Ciò nonostante, la prova del fallimento di questo ambizioso progetto di regolazione urbana è la presenza tuttora evidente dei cosiddetti future fossils[3], cioè infrastrutture, impianti chimici, magazzini abbandonati, che ancora attendono una strada di riconversione. Una prova ulteriore è la mancata realizzazione di un porto turistico lungo la costa, dopo l’acquisto degli impianti della Corradini (produzione metallurgica) da parte del Comune nel 1999 e successivamente concessi a società private. Altro esempio eclatante della mancata riconversione di Napoli Est è quello della centrale elettrica di Vigliena, enorme spazio inizialmente destinato a diventare un acquario e che è poi stato adattato a terminal portuale per container nel 2002. Lo stesso discorso vale per gli impianti petrolchimici: gli spazi dovevano essere bonificati e riconvertiti in aree di verde pubblico, di servizi abitativi e di attività legate al terziario, ma tuttora versano in stato di completo abbandono.

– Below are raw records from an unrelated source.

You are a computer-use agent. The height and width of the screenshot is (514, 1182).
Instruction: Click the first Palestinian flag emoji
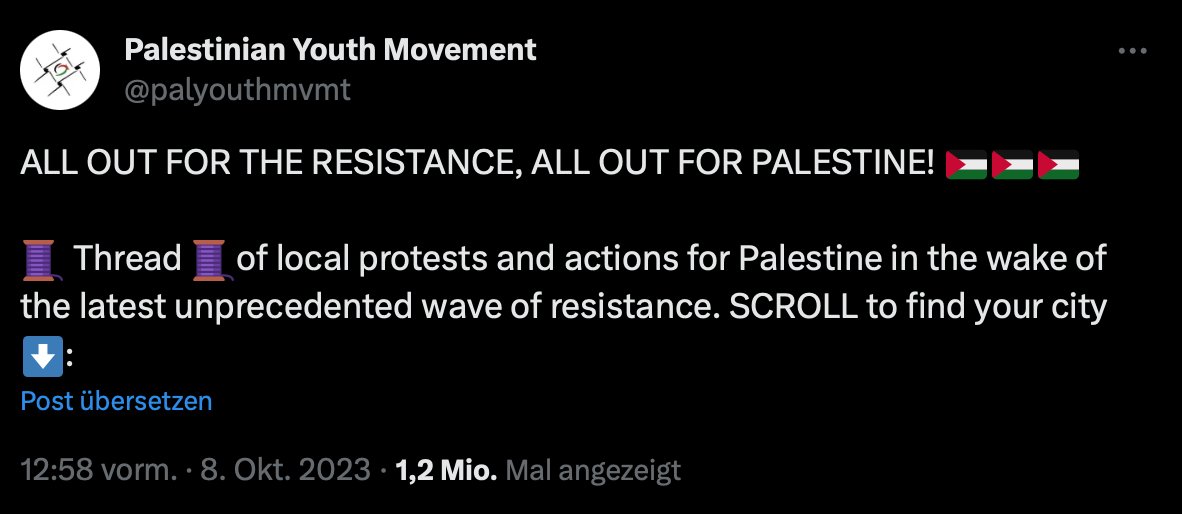(966, 163)
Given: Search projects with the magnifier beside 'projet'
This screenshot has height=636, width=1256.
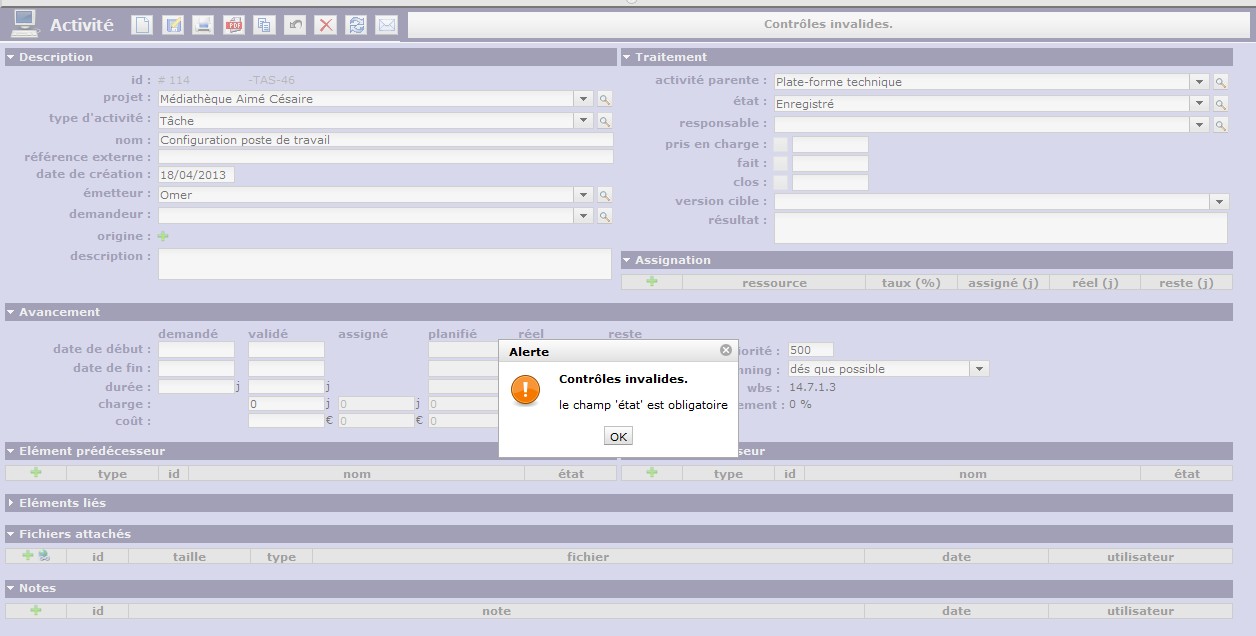Looking at the screenshot, I should [604, 99].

Negli ultimi anni, un nuovo piano strategico è stato sviluppato per Napoli Est: il “Grande Progetto Riqualificazione Urbana Area Portuale Napoli Est” faceva parte del “Piano Operativo Regionale 2007-2013” e ha allocato investimenti finanziari per oltre 200 milioni di euro nel sistema infrastrutturale dell’area attraverso una partnership pubblico-privata[4]. Anche in questo caso, però, dietro ai discorsi retorici e trionfalisti sulla cooperazione verso interessi collettivi, gli obiettivi della partnership sono rimasti legati a interessi economici privati, soprattutto del mercato immobiliare. Infatti, la presenza di pochi attori privati, la difficoltà nel coordinare le istituzioni pubbliche coinvolte (Comune di Napoli e Regione Campania) e la chiusura verso possibili contributi di attori esterni (come la comunità locale) hanno portato al naufragio del “Grande Progetto”, specialmente nella produzione di nuove idee che potessero soddisfare la domanda crescente di qualità urbana e sociale. Il risultato è stato ancora una volta lo stesso: una situazione di immobilizzazione che non permette di avviare un circolo virtuoso tra rigenerazione urbana e sviluppo socio-economico della periferia orientale di Napoli.

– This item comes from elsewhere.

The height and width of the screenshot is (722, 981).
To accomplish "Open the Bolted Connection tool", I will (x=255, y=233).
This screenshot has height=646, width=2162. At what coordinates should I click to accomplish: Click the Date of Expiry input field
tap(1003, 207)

Sostanzialmente, l’incapacità di riconvertire impianti industriali abbandonati, l’incertezza nell’utilizzo degli spazi, la promiscuità tra piccole fabbriche, magazzini, complessi residenziali, scuole, attività commerciali, ecc., sono tutti elementi che ancora determinano la situazione attuale della periferia orientale. Nella sua lunga storia, questo territorio non ha mai avuto esperienze concrete di relazione diretta con la “città compatta”[5], nonostante la sua vicinanza al porto, all’aeroporto, alle connessioni stradali e ferroviarie e sebbene sia di importanza strategica nel sistema logistico urbano e regionale[6].

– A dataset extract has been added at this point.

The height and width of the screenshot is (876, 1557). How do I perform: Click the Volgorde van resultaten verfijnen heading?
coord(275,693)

Ed è proprio questa centralità che potrebbe potenzialmente portare Napoli Est a diventare un’area post-metropolitana[7], implicando il passaggio da modello di urbanizzazione metropolitana a modello di sviluppo regionale. In effetti, nonostante i fallimenti passati e presenti nei progetti di sviluppo, la periferia orientale di Napoli rimane uno straordinario esperimento territoriale in quanto punto d’incontro di diversi sistemi urbani che necessitano un urgente processo di rigenerazione fisica, sociale ed economica: innanzitutto, la conversione degli impianti e degli spazi abbandonati, il completamento delle reti infrastrutturali, la bonifica dei terreni ad alto rischio ambientale[8]. Ciononostante, questa parte di città continua a mancare in termini di relazioni territoriali, funzionali e sociali con il centro città, protraendosi la crisi dello spazio pubblico urbano non più concepito come luogo di costruzione e rafforzamento dell’identità collettiva, ma come spazio residuale e frammentato[9]. Attualmente, la periferia orientale di Napoli somiglia di più a una “terra di nessuno”[10] nella quale la qualità della vita è molto bassa come testimoniato da tutti gli indicatori sociali, economici e culturali che mostrano come attività illegali, abusivismo edilizio, inquinamento, disoccupazione, povertà educativa ed economia sommersa siano elementi difficili da sradicare.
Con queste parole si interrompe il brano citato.